4

This must have an answer somewhere already, but I don't even know what to search for.

In JavaScript, I can reference a parenthesized submatch in a replacement string like so:

"abcdefghijklmnopqrstuvwxyz".replace(/(.)/g, "$1-");
// Result: "a-b-c-d-e-f-g-h-i-j-k-l-m-n-o-p-q-r-s-t-u-v-w-x-y-z-"

Now, I want to put a 1 instead of a - in between each letter:

"abcdefghijklmnopqrstuvwxyz".replace(/(.)/g, "$11");
// Result: "a1b1c1d1e1f1g1h1i1j1k1l1m1n1o1p1q1r1s1t1u1v1w1x1y1z1"
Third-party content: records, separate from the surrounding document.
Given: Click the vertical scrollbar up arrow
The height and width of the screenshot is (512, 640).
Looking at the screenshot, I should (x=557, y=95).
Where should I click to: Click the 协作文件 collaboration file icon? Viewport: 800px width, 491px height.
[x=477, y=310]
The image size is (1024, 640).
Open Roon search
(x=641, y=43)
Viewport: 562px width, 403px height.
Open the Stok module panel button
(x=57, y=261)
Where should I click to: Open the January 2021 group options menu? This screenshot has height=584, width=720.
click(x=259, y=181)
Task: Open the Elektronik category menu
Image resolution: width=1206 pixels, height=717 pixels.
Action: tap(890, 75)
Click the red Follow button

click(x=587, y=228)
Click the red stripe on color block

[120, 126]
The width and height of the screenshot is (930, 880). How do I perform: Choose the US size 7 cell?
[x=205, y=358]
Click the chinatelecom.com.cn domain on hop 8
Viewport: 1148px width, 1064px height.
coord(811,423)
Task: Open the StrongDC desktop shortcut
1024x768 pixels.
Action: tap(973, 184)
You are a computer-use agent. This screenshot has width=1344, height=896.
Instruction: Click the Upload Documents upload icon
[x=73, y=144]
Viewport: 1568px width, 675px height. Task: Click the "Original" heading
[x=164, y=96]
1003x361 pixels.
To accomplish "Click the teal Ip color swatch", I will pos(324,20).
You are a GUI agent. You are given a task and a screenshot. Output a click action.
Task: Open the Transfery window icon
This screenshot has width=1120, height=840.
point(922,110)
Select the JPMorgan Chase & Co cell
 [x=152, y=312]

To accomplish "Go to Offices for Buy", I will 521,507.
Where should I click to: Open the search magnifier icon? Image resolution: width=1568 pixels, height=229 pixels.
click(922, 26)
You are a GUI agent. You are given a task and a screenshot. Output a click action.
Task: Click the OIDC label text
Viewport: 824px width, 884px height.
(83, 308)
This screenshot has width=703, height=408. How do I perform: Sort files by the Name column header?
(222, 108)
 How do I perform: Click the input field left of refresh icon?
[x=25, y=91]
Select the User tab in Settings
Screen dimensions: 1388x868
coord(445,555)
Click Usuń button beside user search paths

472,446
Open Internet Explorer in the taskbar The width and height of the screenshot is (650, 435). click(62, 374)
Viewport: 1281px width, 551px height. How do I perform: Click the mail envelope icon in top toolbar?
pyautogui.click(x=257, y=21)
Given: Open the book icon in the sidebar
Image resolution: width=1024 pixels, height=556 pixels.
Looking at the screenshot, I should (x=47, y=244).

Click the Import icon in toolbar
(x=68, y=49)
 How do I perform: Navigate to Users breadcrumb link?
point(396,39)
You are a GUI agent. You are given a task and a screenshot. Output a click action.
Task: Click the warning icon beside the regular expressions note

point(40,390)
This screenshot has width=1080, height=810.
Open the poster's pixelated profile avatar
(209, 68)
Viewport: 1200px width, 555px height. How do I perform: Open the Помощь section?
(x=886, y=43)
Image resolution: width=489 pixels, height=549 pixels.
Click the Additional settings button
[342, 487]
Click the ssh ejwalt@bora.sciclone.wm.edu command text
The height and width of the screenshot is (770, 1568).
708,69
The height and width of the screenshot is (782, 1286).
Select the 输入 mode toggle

At least Chromium seems to detect that there is no submatch group 11, so it interprets the replacement string as "submatch group 1 followed by a 1".

Let's assume there are 11 groups though:

'abcdefghijklmnopqrstuvwxyz'.replace(/^(.)(.)(.)(.)(.)(.)(.)(.)(.)(.)(.)(.)(.)(.)(.)(.)(.)(.)(.)(.)(.)(.)(.)(.)(.)(.)$/, '$11');
// Result: "k"

What I would like to know:

  • Will example 2 work cross browser? Is it defined somewhere that it should behave like this?
  • Is there a way to explicitly delimit the submatch group reference? Something like in bash where $a and ${a} refer to the same variable, but the latter makes it possible to delimit it from the following text. Something that would enable me to make example 3 output "a1" rather than "k".
cdauth
  • 6,171
  • 3
  • 41
  • 49

1 Answers1

3

JavaScript regex engine assumes the longest digit sequence after $ is the group ID to refer to provided there is such a group in the pattern, so $111 will refer to Group 111 if there is one in the pattern, or to Group 11 and 1 if there is Group 11, or to Group 1 and 11 if there are fewer than 11 groups. It will be returned as a literal string if there are no groups at all (i.e. "x".replace(/./g, "$1") returns $1).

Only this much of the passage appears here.